### WHAT YOU HAVE TO DO
Copy the lines of the material below word for word, starting at the line with "This screenshot has height=1438, width=744." and ending at the line with "center [182, 1998].", both included.
++++ SUPPLIED MATERIAL
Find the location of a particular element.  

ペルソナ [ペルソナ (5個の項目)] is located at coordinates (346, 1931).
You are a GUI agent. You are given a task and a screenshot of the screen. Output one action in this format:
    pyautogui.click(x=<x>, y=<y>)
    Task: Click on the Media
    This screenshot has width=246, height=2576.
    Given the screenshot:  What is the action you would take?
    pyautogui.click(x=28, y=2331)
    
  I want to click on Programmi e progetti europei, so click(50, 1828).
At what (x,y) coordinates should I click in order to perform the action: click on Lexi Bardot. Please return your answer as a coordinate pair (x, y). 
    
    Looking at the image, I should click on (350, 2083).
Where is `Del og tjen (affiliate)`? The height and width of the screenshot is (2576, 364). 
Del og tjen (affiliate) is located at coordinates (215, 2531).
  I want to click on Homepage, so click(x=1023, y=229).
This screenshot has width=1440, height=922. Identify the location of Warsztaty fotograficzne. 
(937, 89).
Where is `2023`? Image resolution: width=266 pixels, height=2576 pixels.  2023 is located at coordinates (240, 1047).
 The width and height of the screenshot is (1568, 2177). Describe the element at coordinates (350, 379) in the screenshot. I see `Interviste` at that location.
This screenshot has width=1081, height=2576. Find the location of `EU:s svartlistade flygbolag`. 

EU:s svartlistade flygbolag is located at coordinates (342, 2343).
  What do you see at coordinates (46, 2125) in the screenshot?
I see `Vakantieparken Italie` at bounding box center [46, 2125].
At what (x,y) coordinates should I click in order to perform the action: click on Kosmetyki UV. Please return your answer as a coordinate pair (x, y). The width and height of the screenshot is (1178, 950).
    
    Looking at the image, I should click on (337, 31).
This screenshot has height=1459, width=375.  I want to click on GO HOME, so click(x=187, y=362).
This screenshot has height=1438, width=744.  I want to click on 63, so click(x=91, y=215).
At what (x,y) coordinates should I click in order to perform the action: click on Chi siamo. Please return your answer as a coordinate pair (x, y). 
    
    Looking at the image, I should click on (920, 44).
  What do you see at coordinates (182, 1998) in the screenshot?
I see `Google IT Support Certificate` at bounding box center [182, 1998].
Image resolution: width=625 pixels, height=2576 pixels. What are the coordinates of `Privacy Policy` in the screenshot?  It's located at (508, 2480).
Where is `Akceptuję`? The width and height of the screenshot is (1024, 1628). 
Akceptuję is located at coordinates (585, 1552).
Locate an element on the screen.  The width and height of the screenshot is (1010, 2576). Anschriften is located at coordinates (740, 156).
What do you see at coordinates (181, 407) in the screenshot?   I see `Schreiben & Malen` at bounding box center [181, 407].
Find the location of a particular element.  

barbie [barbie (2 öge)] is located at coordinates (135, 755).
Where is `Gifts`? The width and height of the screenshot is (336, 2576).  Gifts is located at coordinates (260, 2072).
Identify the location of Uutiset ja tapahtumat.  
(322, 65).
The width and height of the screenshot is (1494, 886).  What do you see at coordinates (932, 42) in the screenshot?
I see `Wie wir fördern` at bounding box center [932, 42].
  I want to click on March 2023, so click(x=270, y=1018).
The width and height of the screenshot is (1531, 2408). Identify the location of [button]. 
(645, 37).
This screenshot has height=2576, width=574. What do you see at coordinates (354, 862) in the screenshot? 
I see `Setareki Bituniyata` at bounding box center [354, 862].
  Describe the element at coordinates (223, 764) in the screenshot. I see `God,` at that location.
++++++++
### TASK SOLUTION
This screenshot has height=1438, width=744.  I want to click on 63, so click(x=91, y=215).
At what (x,y) coordinates should I click in order to perform the action: click on Chi siamo. Please return your answer as a coordinate pair (x, y). 
    
    Looking at the image, I should click on (920, 44).
  What do you see at coordinates (182, 1998) in the screenshot?
I see `Google IT Support Certificate` at bounding box center [182, 1998].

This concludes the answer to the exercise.